As Zamarro explains: “While men are more likely to die from infection by COVID-19, overall the pandemic has had a disproportionately detrimental impact on the mental health of women, particularly those with kids.”

Caitlyn Collins is an assistant professor of sociology in Arts & Sciences and co-author of a new study published in the journal Gender, Work and Organization in July. Collins and her coauthors found that in the first months of the pandemic mothers’ work hours fell four to five times as much as fathers’.

“Even among households in which both parents are able to work from home and are directly exposed to childcare and housework demands, mothers are scaling back to meet these responsibilities to a greater extent than fathers. Ultimately, our analyses reveal that gender inequality in parents’ work hours has worsened during the pandemic,” Collins says.

But the trends that led to this imbalance predate the pandemic and are a reflection of how poorly existing childcare infrastructure and work culture have served parents. When school ends at 3 pm and someone has to leave work early, that someone is usually mom, and bosses don’t like that.
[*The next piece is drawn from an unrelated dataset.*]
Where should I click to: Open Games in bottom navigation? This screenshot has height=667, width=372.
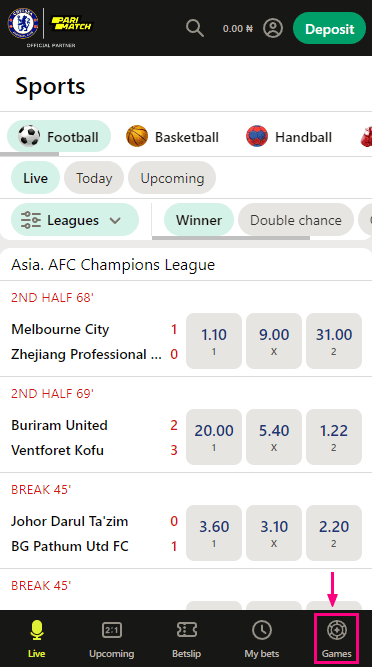(336, 639)
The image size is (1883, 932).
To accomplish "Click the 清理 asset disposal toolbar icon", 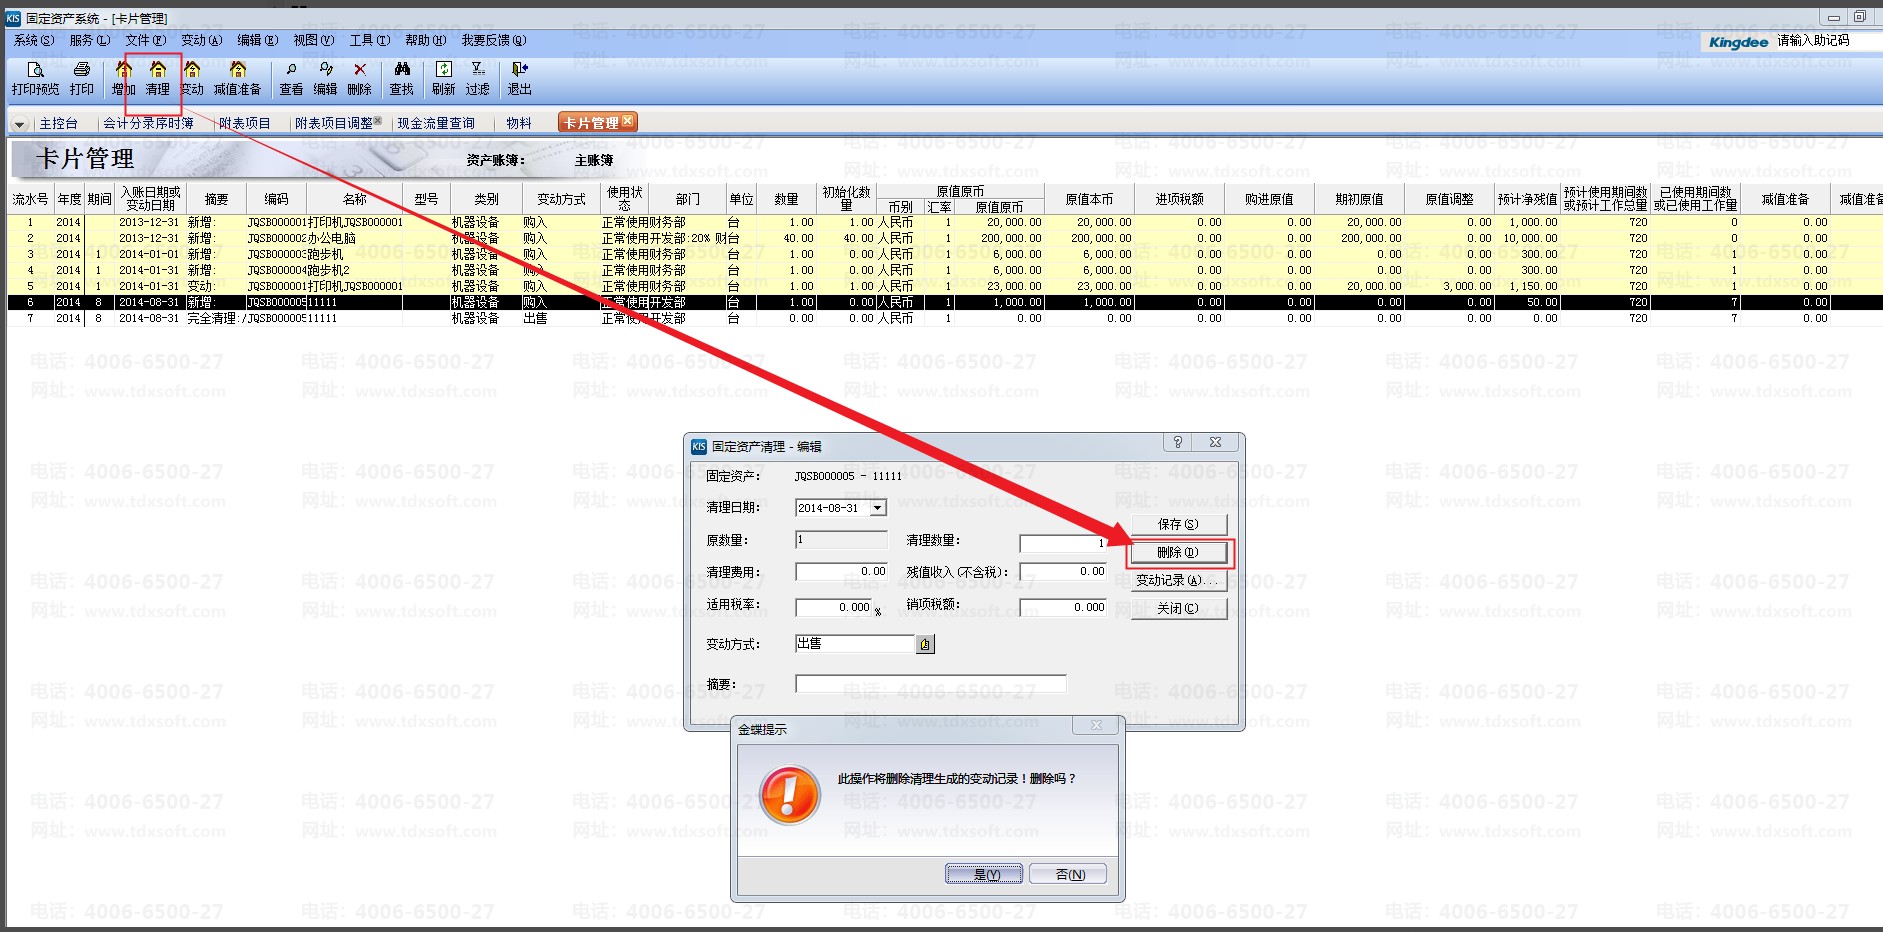I will (158, 70).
“Scaling back work is part of a downward spiral that often leads to labor force exits — especially in cases where employers are inflexible with schedules or penalize employees unable to meet work expectations in the face of growing care demands,” Collins and her co-authors, Liana Christin Landivar, Leah Ruppanner and William Scarborough wrote in their study.

Taryn Morrissey is an associate professor of Public Administration and Policy at American University’s School of Public Affairs. She worries that mothers are cutting their work hours or dropping out of the workforce right now in an effort to relieve household stress in the short term, but that “it also takes a toll on their current and future economic security.”

“The COVID-19 pandemic has exposed parents’ delicate, very difficult and unsustainable balancing act,” she writes, noting that “the hours employers demand and public school schedules have always been incompatible.”

That incompatibility—the after-school care gap—was one of the warning signs many politicians missed or didn’t care to examine.

This year has brought so much stress and sadness, but it’s also brought an opportunity to reimagine education and childcare. Mothers have been asking for help for years, and if help doesn’t come, economic recovery may not either. For far too long legislators have turned a blind eye to the essential nature of childcare and how lack of access to it and investment in it perpetuates inequality.

Last week, the U.S. House of Representatives passed two bills providing a much-needed $60 billion to the childcare industry, but political watchers say it’s unlikely they will pass the Senate.

It’s time for lawmakers of all parties to care as much about the childcare industry as they do about Delta airlines. Because families can’t wait much longer.